● PROBLEM DETAILS
Write out all the entries below without any change.

[MATERIAL FOR THE TASK Boundary: Start]

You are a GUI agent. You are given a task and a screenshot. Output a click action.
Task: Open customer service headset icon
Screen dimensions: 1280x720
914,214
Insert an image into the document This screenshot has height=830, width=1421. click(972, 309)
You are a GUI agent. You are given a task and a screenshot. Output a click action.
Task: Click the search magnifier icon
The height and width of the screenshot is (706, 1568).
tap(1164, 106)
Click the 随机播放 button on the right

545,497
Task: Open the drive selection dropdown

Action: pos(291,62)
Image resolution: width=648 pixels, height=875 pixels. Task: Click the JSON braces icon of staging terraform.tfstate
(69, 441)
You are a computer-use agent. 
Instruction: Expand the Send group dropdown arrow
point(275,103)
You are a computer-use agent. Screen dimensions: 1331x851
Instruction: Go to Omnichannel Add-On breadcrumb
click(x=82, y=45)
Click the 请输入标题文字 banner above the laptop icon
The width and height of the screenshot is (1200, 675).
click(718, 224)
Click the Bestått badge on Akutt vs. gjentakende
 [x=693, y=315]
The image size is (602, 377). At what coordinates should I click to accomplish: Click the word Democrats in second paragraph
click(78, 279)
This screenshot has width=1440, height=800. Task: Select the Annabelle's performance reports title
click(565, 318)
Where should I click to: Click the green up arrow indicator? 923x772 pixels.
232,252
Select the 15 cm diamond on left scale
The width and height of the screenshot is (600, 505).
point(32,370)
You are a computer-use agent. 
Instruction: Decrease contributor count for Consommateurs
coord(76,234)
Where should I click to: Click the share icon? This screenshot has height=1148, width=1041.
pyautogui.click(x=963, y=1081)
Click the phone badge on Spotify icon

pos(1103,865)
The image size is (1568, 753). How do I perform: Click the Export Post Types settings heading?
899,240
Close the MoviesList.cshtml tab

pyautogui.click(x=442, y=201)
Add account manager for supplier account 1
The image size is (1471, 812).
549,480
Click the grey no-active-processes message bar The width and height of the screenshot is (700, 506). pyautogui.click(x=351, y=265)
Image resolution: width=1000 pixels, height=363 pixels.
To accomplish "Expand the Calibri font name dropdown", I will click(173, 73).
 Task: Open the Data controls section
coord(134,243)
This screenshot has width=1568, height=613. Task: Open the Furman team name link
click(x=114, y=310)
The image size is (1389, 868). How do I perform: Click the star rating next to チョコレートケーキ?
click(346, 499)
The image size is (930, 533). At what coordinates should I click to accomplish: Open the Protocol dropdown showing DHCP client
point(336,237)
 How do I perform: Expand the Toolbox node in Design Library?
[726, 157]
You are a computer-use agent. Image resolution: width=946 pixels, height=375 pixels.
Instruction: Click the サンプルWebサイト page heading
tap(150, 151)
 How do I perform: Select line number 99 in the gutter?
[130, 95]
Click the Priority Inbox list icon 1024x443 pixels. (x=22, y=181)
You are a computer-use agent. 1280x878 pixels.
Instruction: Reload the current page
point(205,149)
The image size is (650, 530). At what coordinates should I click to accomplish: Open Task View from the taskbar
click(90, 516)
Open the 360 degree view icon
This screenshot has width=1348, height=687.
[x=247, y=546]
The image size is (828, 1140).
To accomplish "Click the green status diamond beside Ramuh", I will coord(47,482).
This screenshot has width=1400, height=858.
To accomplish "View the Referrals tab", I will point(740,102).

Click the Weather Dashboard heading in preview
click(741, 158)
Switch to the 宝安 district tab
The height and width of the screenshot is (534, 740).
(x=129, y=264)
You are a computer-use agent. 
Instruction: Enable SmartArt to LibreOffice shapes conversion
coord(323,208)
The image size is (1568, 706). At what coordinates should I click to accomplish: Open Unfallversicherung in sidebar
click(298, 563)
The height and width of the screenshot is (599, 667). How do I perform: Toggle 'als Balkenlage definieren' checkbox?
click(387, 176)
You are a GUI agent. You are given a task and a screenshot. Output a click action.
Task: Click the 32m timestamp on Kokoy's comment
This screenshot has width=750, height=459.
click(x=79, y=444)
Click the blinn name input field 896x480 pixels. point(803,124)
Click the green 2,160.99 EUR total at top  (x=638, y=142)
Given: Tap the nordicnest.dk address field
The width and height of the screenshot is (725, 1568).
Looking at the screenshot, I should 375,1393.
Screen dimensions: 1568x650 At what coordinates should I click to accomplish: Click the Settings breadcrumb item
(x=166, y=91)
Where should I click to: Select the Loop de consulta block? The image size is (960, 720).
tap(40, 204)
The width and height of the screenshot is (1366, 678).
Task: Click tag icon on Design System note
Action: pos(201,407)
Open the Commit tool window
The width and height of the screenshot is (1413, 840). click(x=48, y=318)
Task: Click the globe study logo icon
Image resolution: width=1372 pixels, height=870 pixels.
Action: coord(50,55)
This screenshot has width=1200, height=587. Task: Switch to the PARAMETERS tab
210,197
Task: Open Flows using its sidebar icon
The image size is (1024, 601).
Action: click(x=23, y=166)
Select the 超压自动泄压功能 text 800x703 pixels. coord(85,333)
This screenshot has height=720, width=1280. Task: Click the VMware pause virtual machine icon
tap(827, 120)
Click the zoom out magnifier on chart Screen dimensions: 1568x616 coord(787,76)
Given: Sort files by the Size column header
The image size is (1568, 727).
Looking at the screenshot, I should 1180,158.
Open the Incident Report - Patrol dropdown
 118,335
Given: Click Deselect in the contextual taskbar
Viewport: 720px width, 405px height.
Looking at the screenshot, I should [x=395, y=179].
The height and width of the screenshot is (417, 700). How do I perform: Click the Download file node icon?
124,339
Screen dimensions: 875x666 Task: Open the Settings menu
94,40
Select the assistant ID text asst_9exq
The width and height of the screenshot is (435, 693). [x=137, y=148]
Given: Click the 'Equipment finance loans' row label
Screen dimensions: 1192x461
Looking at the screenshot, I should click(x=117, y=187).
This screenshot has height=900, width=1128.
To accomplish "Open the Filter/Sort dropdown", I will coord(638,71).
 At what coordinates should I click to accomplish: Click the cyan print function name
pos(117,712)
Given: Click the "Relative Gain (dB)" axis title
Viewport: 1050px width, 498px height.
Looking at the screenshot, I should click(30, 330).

[MATERIAL FOR THE TASK Boundary: End]

● PROBLEM SOLUTION
You are a GUI agent. You are given a task and a screenshot. Output a click action.
Task: Open customer service headset icon
Screen dimensions: 1280x720
914,214
Insert an image into the document This screenshot has height=830, width=1421. click(972, 309)
You are a GUI agent. You are given a task and a screenshot. Output a click action.
Task: Click the search magnifier icon
The height and width of the screenshot is (706, 1568).
tap(1164, 106)
Click the 随机播放 button on the right

545,497
Task: Open the drive selection dropdown

Action: pos(291,62)
Image resolution: width=648 pixels, height=875 pixels. Task: Click the JSON braces icon of staging terraform.tfstate
(69, 441)
You are a computer-use agent. 
Instruction: Expand the Send group dropdown arrow
point(275,103)
You are a computer-use agent. Screen dimensions: 1331x851
Instruction: Go to Omnichannel Add-On breadcrumb
click(x=82, y=45)
Click the 请输入标题文字 banner above the laptop icon
The width and height of the screenshot is (1200, 675).
click(718, 224)
Click the Bestått badge on Akutt vs. gjentakende
 [x=693, y=315]
The image size is (602, 377). At what coordinates should I click to accomplish: Click the word Democrats in second paragraph
click(78, 279)
This screenshot has width=1440, height=800. Task: Select the Annabelle's performance reports title
click(565, 318)
Where should I click to: Click the green up arrow indicator? 923x772 pixels.
232,252
Select the 15 cm diamond on left scale
The width and height of the screenshot is (600, 505).
point(32,370)
You are a computer-use agent. 
Instruction: Decrease contributor count for Consommateurs
coord(76,234)
Where should I click to: Click the share icon? This screenshot has height=1148, width=1041.
pyautogui.click(x=963, y=1081)
Click the phone badge on Spotify icon

pos(1103,865)
The image size is (1568, 753). How do I perform: Click the Export Post Types settings heading?
899,240
Close the MoviesList.cshtml tab

pyautogui.click(x=442, y=201)
Add account manager for supplier account 1
The image size is (1471, 812).
549,480
Click the grey no-active-processes message bar The width and height of the screenshot is (700, 506). pyautogui.click(x=351, y=265)
Image resolution: width=1000 pixels, height=363 pixels.
To accomplish "Expand the Calibri font name dropdown", I will click(173, 73).
 Task: Open the Data controls section
coord(134,243)
This screenshot has width=1568, height=613. Task: Open the Furman team name link
click(x=114, y=310)
The image size is (1389, 868). How do I perform: Click the star rating next to チョコレートケーキ?
click(346, 499)
The image size is (930, 533). At what coordinates should I click to accomplish: Open the Protocol dropdown showing DHCP client
point(336,237)
 How do I perform: Expand the Toolbox node in Design Library?
[726, 157]
You are a computer-use agent. Image resolution: width=946 pixels, height=375 pixels.
Instruction: Click the サンプルWebサイト page heading
tap(150, 151)
 How do I perform: Select line number 99 in the gutter?
[130, 95]
Click the Priority Inbox list icon 1024x443 pixels. (x=22, y=181)
You are a computer-use agent. 1280x878 pixels.
Instruction: Reload the current page
point(205,149)
The image size is (650, 530). At what coordinates should I click to accomplish: Open Task View from the taskbar
click(90, 516)
Open the 360 degree view icon
This screenshot has width=1348, height=687.
[x=247, y=546]
The image size is (828, 1140).
To accomplish "Click the green status diamond beside Ramuh", I will coord(47,482).
This screenshot has width=1400, height=858.
To accomplish "View the Referrals tab", I will point(740,102).

Click the Weather Dashboard heading in preview
click(741, 158)
Switch to the 宝安 district tab
The height and width of the screenshot is (534, 740).
(x=129, y=264)
You are a computer-use agent. 
Instruction: Enable SmartArt to LibreOffice shapes conversion
coord(323,208)
The image size is (1568, 706). At what coordinates should I click to accomplish: Open Unfallversicherung in sidebar
click(298, 563)
The height and width of the screenshot is (599, 667). How do I perform: Toggle 'als Balkenlage definieren' checkbox?
click(387, 176)
You are a GUI agent. You are given a task and a screenshot. Output a click action.
Task: Click the 32m timestamp on Kokoy's comment
This screenshot has width=750, height=459.
click(x=79, y=444)
Click the blinn name input field 896x480 pixels. point(803,124)
Click the green 2,160.99 EUR total at top  (x=638, y=142)
Given: Tap the nordicnest.dk address field
The width and height of the screenshot is (725, 1568).
Looking at the screenshot, I should 375,1393.
Screen dimensions: 1568x650 At what coordinates should I click to accomplish: Click the Settings breadcrumb item
(x=166, y=91)
Where should I click to: Select the Loop de consulta block? The image size is (960, 720).
tap(40, 204)
The width and height of the screenshot is (1366, 678).
Task: Click tag icon on Design System note
Action: pos(201,407)
Open the Commit tool window
The width and height of the screenshot is (1413, 840). click(x=48, y=318)
Task: Click the globe study logo icon
Image resolution: width=1372 pixels, height=870 pixels.
Action: coord(50,55)
This screenshot has width=1200, height=587. Task: Switch to the PARAMETERS tab
210,197
Task: Open Flows using its sidebar icon
The image size is (1024, 601).
Action: click(x=23, y=166)
Select the 超压自动泄压功能 text 800x703 pixels. coord(85,333)
This screenshot has height=720, width=1280. Task: Click the VMware pause virtual machine icon
tap(827, 120)
Click the zoom out magnifier on chart Screen dimensions: 1568x616 coord(787,76)
Given: Sort files by the Size column header
The image size is (1568, 727).
Looking at the screenshot, I should 1180,158.
Open the Incident Report - Patrol dropdown
 118,335
Given: Click Deselect in the contextual taskbar
Viewport: 720px width, 405px height.
Looking at the screenshot, I should [x=395, y=179].
The height and width of the screenshot is (417, 700). How do I perform: Click the Download file node icon?
124,339
Screen dimensions: 875x666 Task: Open the Settings menu
94,40
Select the assistant ID text asst_9exq
The width and height of the screenshot is (435, 693). [x=137, y=148]
Given: Click the 'Equipment finance loans' row label
Screen dimensions: 1192x461
Looking at the screenshot, I should click(x=117, y=187).
This screenshot has height=900, width=1128.
To accomplish "Open the Filter/Sort dropdown", I will coord(638,71).
 At what coordinates should I click to accomplish: Click the cyan print function name
pos(117,712)
Given: Click the "Relative Gain (dB)" axis title
Viewport: 1050px width, 498px height.
Looking at the screenshot, I should click(30, 330).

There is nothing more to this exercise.